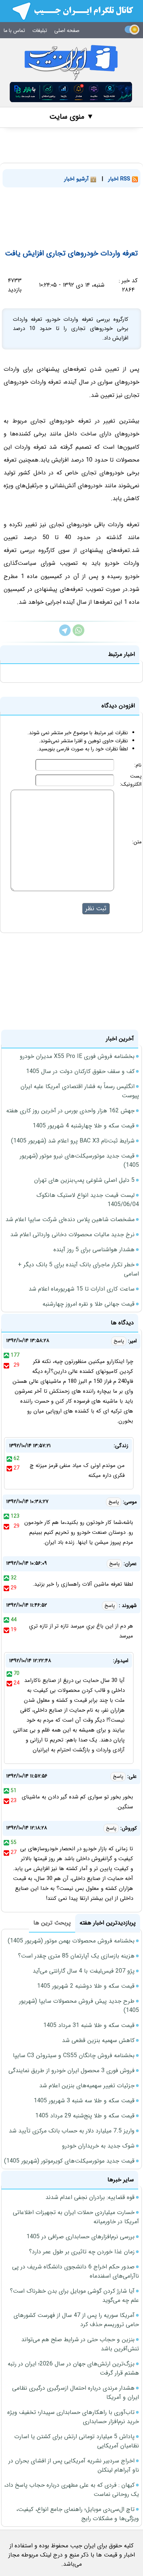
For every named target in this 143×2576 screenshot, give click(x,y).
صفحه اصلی (67, 30)
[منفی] (6, 1365)
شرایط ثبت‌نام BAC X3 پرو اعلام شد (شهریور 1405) (73, 1140)
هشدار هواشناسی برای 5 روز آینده (94, 1249)
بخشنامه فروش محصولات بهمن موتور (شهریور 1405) (71, 1940)
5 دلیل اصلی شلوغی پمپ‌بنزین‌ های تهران (84, 1180)
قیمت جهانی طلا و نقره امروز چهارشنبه (89, 1304)
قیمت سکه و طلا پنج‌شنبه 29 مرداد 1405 (85, 2115)
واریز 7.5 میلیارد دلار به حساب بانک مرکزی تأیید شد (72, 2130)
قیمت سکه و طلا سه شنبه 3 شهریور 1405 (84, 2100)
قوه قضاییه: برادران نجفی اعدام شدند (90, 2197)
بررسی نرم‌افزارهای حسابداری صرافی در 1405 (80, 2236)
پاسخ (119, 1341)
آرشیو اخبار (77, 179)
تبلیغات (39, 30)
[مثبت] (6, 1355)
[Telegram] (65, 634)
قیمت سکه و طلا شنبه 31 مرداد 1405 (89, 2025)
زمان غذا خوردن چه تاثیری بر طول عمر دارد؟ (82, 2251)
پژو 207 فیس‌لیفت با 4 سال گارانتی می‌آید (84, 1971)
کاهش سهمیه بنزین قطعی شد (98, 2040)
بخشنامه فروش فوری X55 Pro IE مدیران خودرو (77, 1056)
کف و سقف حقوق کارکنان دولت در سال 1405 (80, 1071)
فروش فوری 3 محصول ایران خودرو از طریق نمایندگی (71, 2070)
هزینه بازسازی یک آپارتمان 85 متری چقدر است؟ (76, 1955)
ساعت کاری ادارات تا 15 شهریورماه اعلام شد (82, 1289)
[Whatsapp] (78, 634)
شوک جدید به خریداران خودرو (98, 2145)
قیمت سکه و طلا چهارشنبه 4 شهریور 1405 (84, 1125)
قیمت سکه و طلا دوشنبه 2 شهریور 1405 (86, 1986)
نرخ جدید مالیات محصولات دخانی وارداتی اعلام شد (72, 1234)
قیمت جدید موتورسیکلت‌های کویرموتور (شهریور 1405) (69, 2161)
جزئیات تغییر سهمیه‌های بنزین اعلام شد (87, 2085)
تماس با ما (14, 30)
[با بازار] (71, 92)
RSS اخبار (120, 179)
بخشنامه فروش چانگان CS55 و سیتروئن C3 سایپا (74, 2055)
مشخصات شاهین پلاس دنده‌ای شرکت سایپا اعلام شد (70, 1219)
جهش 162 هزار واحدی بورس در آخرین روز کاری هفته (70, 1110)
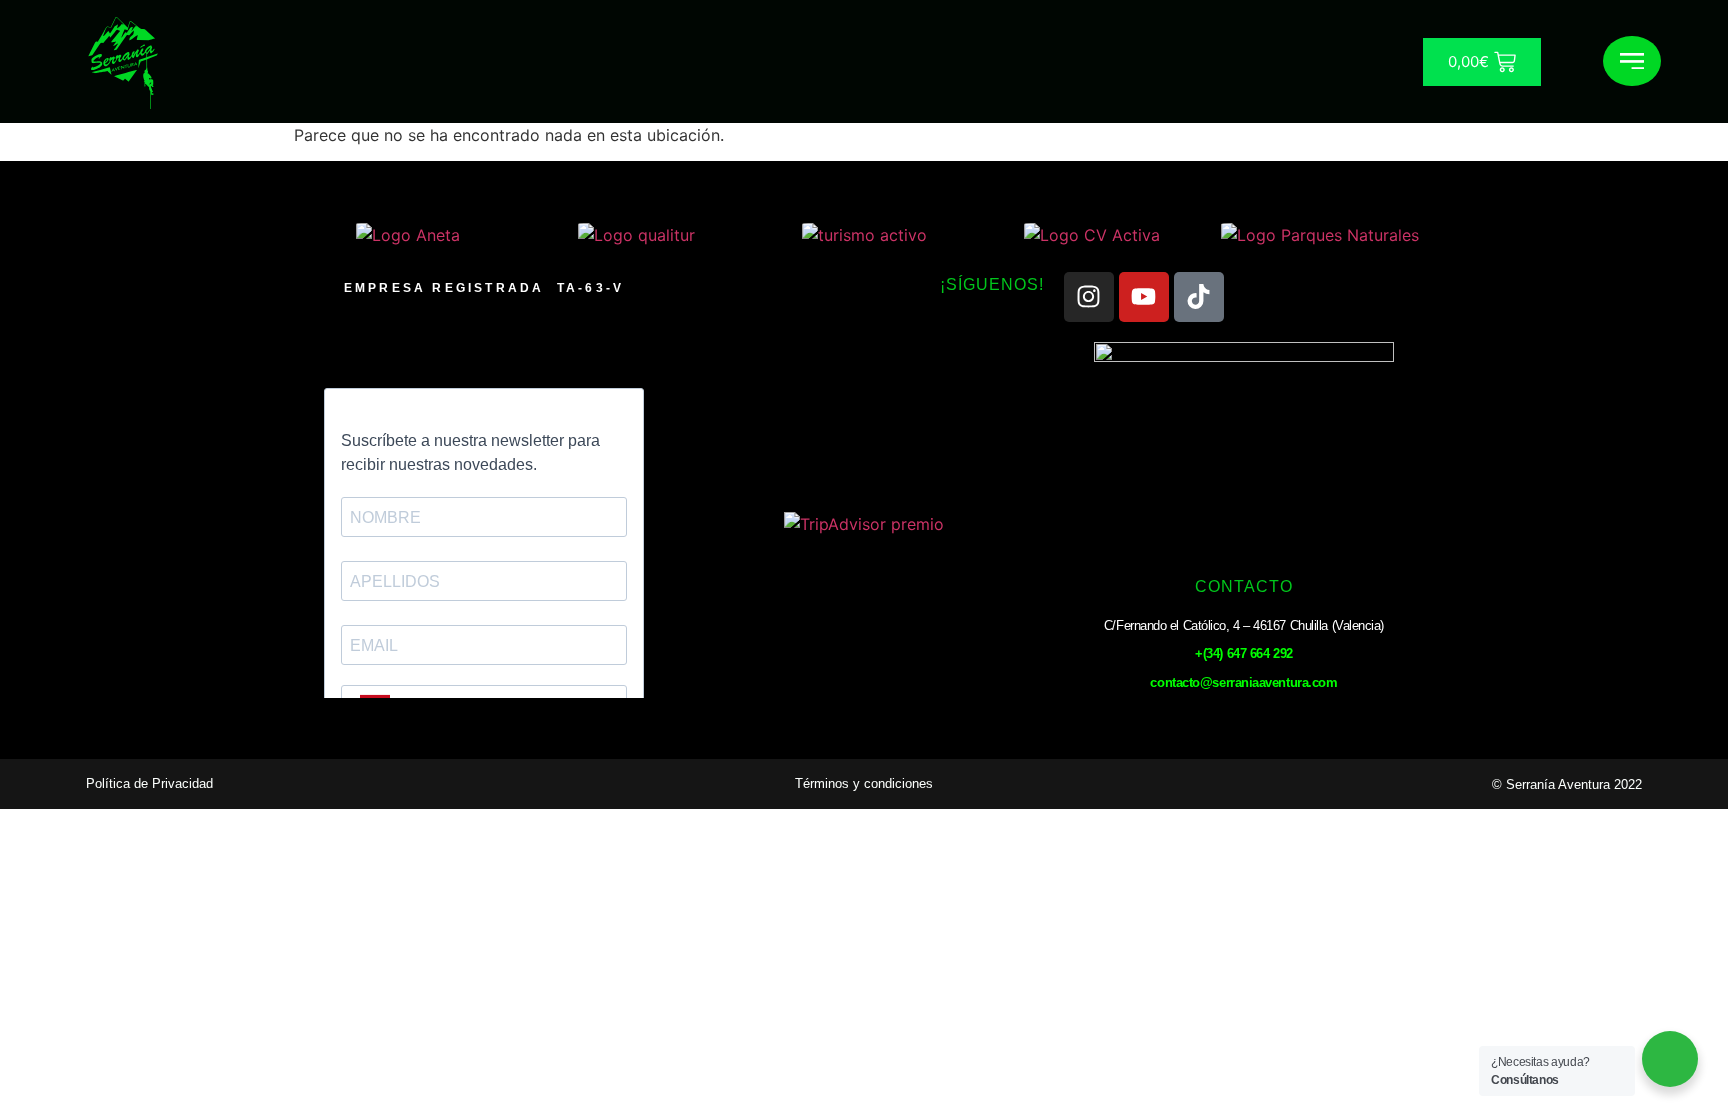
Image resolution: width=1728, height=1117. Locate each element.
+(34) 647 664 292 (1243, 653)
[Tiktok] (1199, 297)
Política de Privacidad (149, 783)
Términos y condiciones (864, 783)
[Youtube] (1144, 297)
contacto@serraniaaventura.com (1243, 682)
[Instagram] (1089, 297)
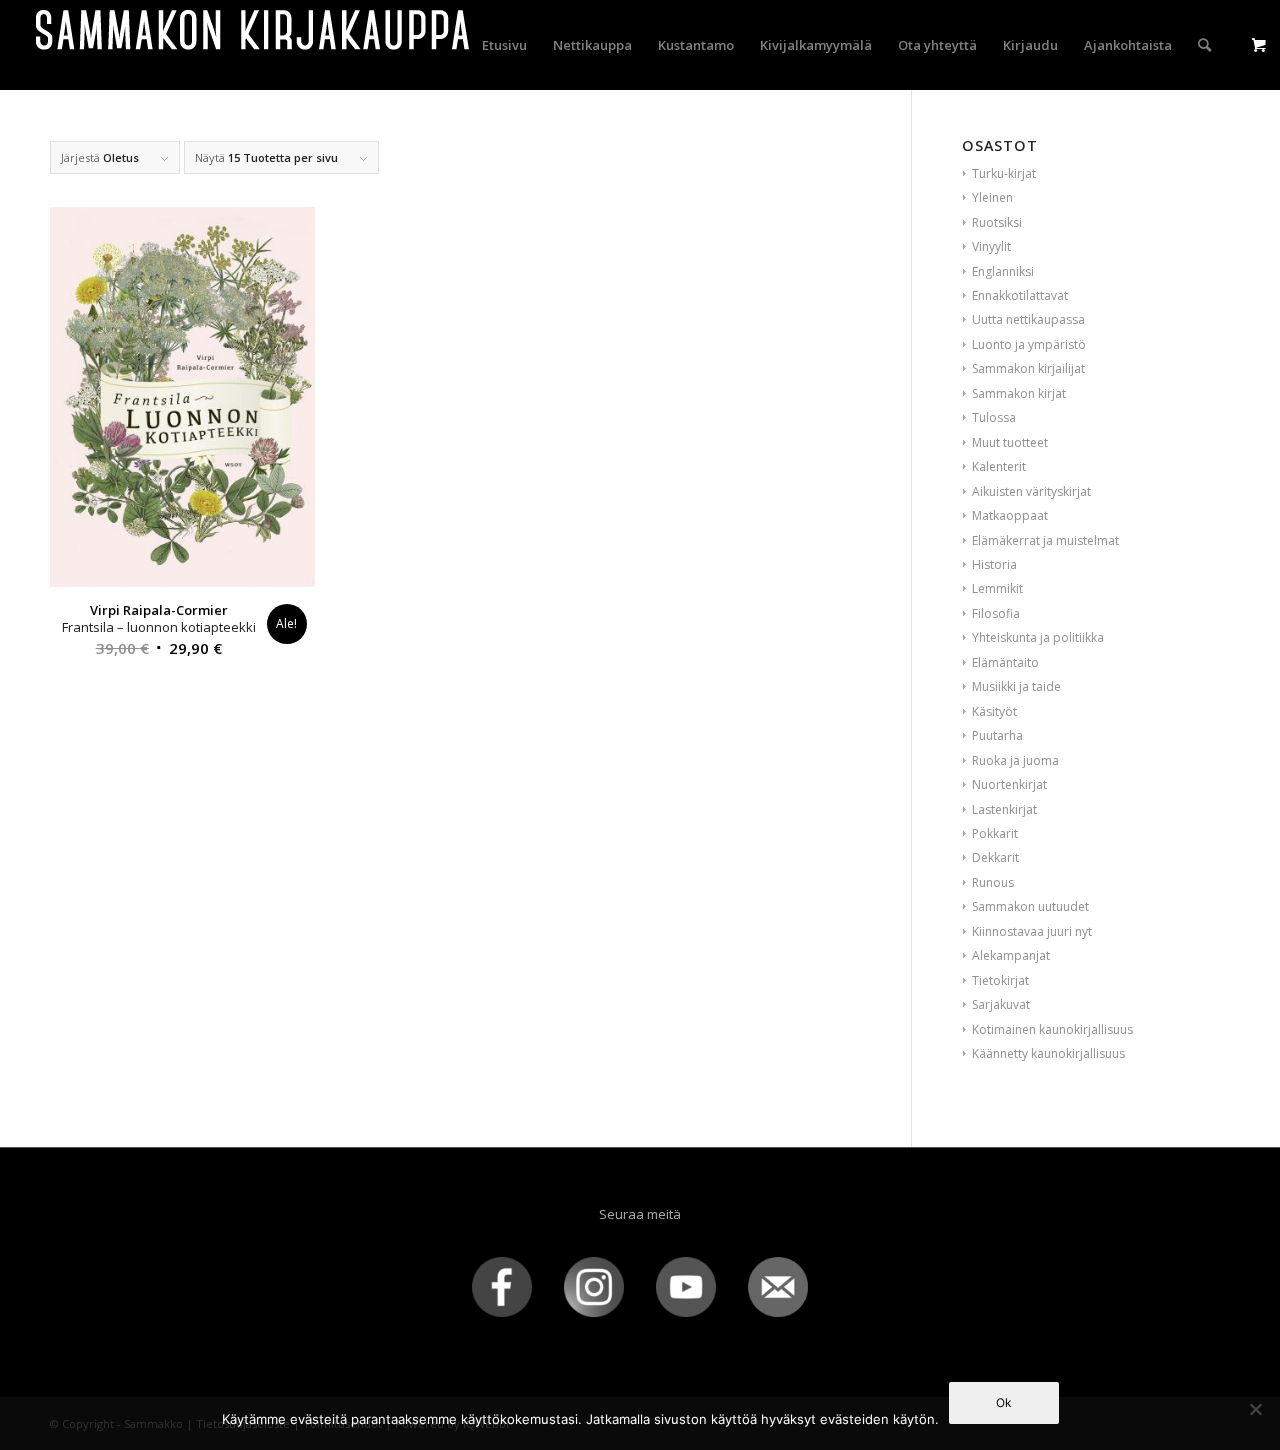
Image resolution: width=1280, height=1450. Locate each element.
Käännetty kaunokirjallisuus (1048, 1053)
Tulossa (994, 417)
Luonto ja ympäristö (1029, 344)
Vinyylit (991, 246)
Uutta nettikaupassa (1028, 319)
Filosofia (996, 613)
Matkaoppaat (1010, 515)
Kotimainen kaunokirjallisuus (1052, 1029)
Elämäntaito (1005, 662)
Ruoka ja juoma (1015, 760)
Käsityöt (994, 711)
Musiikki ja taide (1016, 686)
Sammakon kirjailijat (1028, 368)
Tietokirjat (1000, 980)
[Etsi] (1204, 45)
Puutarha (997, 735)
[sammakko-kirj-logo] (254, 45)
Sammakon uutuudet (1030, 906)
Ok (1004, 1402)
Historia (994, 564)
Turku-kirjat (1004, 173)
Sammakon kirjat (1019, 393)
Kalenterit (999, 466)
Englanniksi (1003, 271)
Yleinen (992, 197)
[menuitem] (504, 45)
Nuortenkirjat (1009, 784)
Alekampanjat (1011, 955)
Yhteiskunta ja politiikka (1038, 637)
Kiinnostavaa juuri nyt (1032, 931)
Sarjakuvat (1001, 1004)
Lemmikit (997, 588)
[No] (1255, 1409)
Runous (993, 882)
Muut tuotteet (1010, 442)
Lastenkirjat (1004, 809)
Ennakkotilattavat (1020, 295)
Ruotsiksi (997, 222)
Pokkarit (995, 833)
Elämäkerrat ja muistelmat (1045, 540)
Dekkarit (995, 857)
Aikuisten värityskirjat (1031, 491)
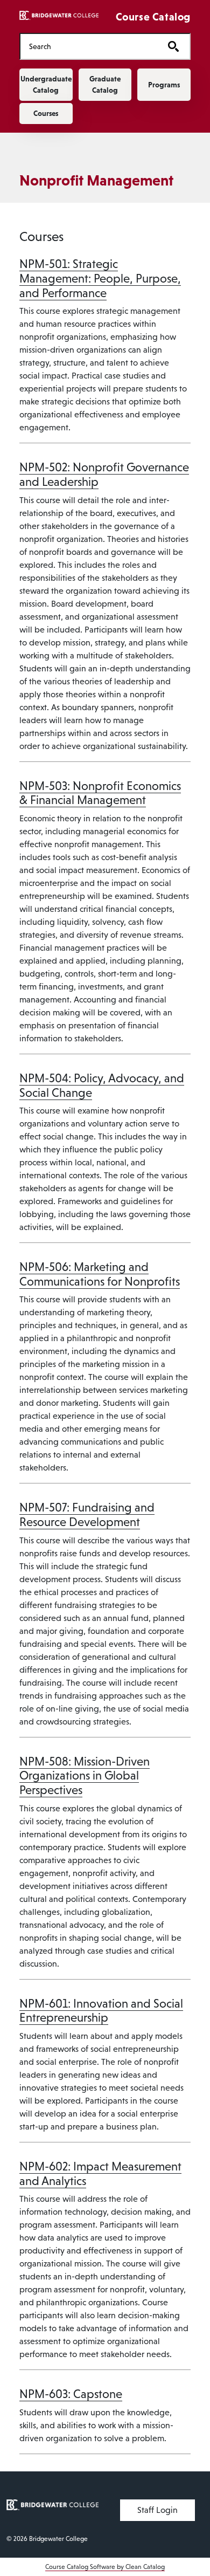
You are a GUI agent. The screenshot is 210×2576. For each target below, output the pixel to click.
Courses (45, 113)
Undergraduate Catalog (46, 84)
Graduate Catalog (105, 84)
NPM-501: (100, 278)
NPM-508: (84, 1776)
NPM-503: (100, 793)
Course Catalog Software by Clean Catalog (105, 2567)
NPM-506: (99, 1274)
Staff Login (157, 2510)
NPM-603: (70, 2394)
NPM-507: (87, 1515)
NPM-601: (101, 2011)
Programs (164, 84)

▶ Problem statement:
When the word "resolution" shows up in a line of the entries, pull that line out.

▶ Result:
Image resolution: width=1728, height=1117. Locate each element.
Image resolution: width=1280, height=1450. Locate each element.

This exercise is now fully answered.